Jésus a voulu apprendre à Marie qu’il y a des droits plus légitimes que ceux de la famille. « Si quelqu’un vient à moi et n’est pas prêt à renoncer à son père, sa mère, sa femme, ses enfants, ses frères, ses sœurs et jusqu’à lui-même, il ne peut être mon disciple » (Lc 14.26). Au service de Dieu, il ne pouvait reconnaître d’autre autorité que celle de Dieu. Il a considéré comme sacrée sa propre conscience et il voulait en rester maître. Personne ne peut forcer notre propre conscience. C’est notre jardin privé.
Tel n’était pas seulement le cas pour Jésus. Lorsqu’il a dit dans Matthieu 10.34-37 : « Je suis venu opposer le fils à son père, la fille à sa mère, la belle-fille à sa belle-mère ; on aura pour ennemis les membres de sa propre famille » « vous serez même livrés par vos parents, vos frères… » (Lc 21.16), il entrevoyait déjà, qu’au cours des âges, le devoir d’obéir à sa conscience sépare parfois les membres d’une même famille.
Je pense à tel garçon juif qui, pour avoir accepté Jésus comme Messie, fut renié par ses parents, à telle croyante d’origine musulmane, qui pour rester fidèle au Seigneur, fut persécutée et rejetée par les siens, ou à tel jeune qui ayant reçu un appel missionnaire, connut l’opposition de ses parents.
Je me souviens aussi de plusieurs frères et sœurs dans la foi, qui à la veille d’affirmer leur foi dans le baptême, se trouvaient devant la tentation d’y renoncer à cause de la pression familiale sur leur conscience.
Tous ces cas sont délicats et demandent patience et sagesse. Mais une fois les conséquences claires à l’esprit et à la conscience, il n’y a pas à hésiter quant à la volonté de Dieu. Nous devons obéir à Dieu plutôt qu’aux hommes.
Avec ses frères
Jésus a aussi souffert par le fait que ses frères ne crurent pas en lui (Jn 7.5)
Ils se sont parfois associés à leur mère pour intervenir dans la vie de Jésus de façon inopportune. Ils vont jusqu’à lui demander de faire des miracles pour croire en lui.

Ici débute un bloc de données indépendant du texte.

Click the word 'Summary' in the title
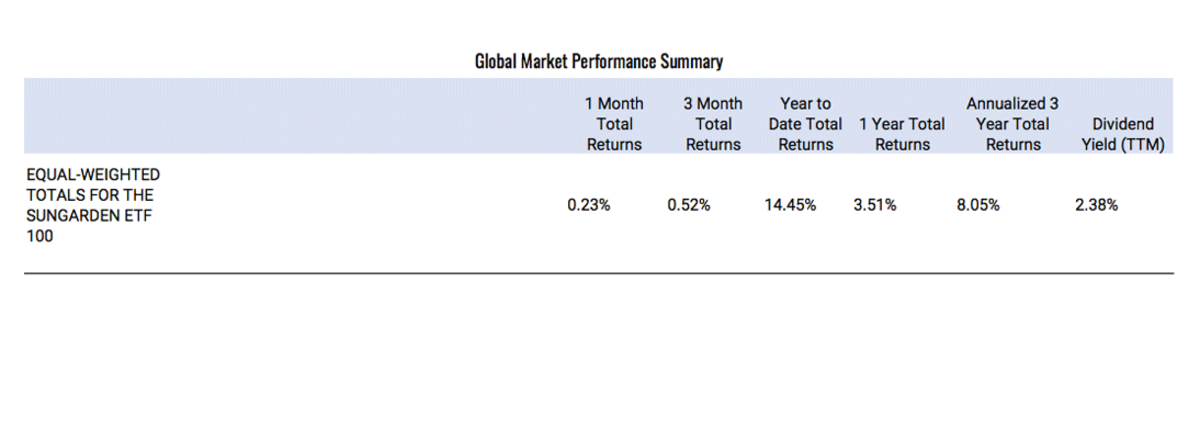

Combien d’hommes de Dieu ont connu des souffrances analogues à celles de Jésus ; ils ont été les seuls dans leur famille à témoigner tout en subissant un véritable martyre journalier. « Un prophète n’est méprisé que dans sa propre patrie… »

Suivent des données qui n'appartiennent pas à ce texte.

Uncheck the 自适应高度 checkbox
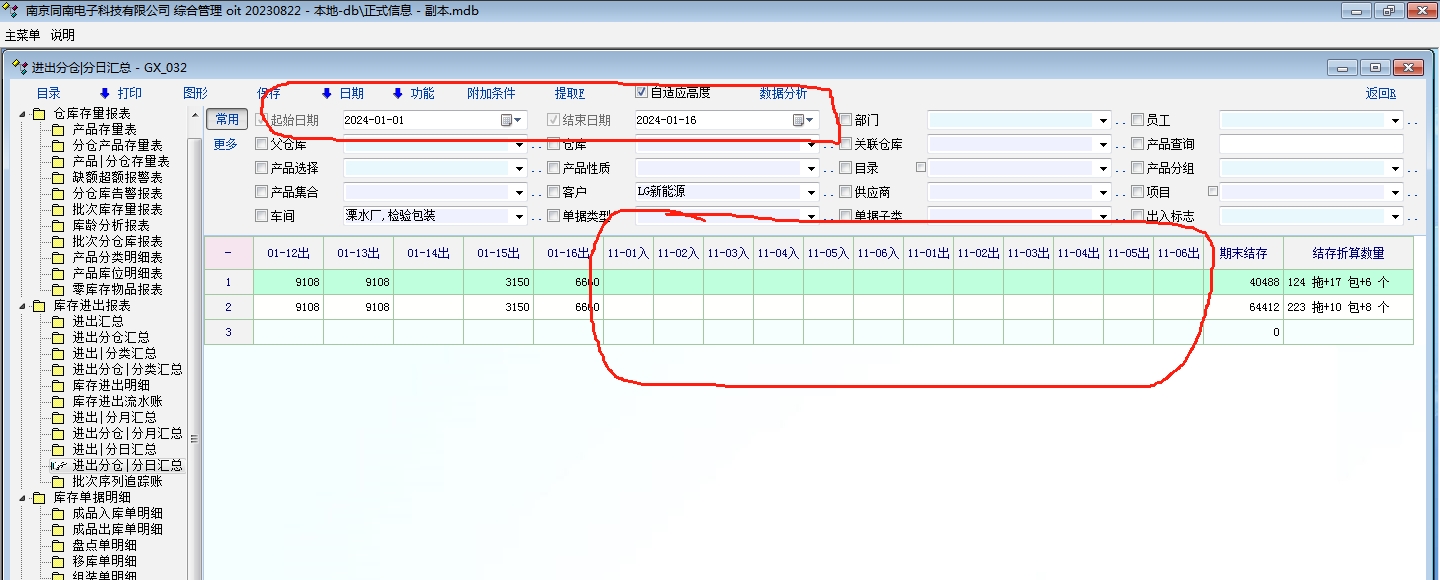642,93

Comment Jésus a-t-il agi envers eux ? Leur a-t-il parlé ? A-t-il gardé le silence ? Sûrement il a prié pour eux, prières qui n’ont été exaucées qu’après sa mort. Durant sa vie terrestre, Jésus n’a pas connu le bonheur de voir ses frères croire en Lui. Mais à la résurrection, Jésus apparaît à Jacques, qui en a parlé à d’autres, dont Jude.
Ainsi Jésus, parce qu’il était aussi homme, a connu les contraintes douloureuses de ses rapports avec sa propre famille. Mais il a su les vaincre victorieusement.
Conclusion
« Christ vous a laissé un exemple, pour que vous suiviez ses traces. » (1 Pi 2.21)
Dans les responsabilités qui nous incombent envers les membres de notre famille terrestre et dans les choix personnels qui en découlent, que nous puissions trouver en Jésus un exemple pour nous guider !
Ch.R.
NOTE
1. Message donné à la Bonne Nouvelle de Strasbourg le 26 juin 1994, paru dans Partage, n° 52. Nous sommes reconnaissants de pouvoir vous le proposer dans Servir.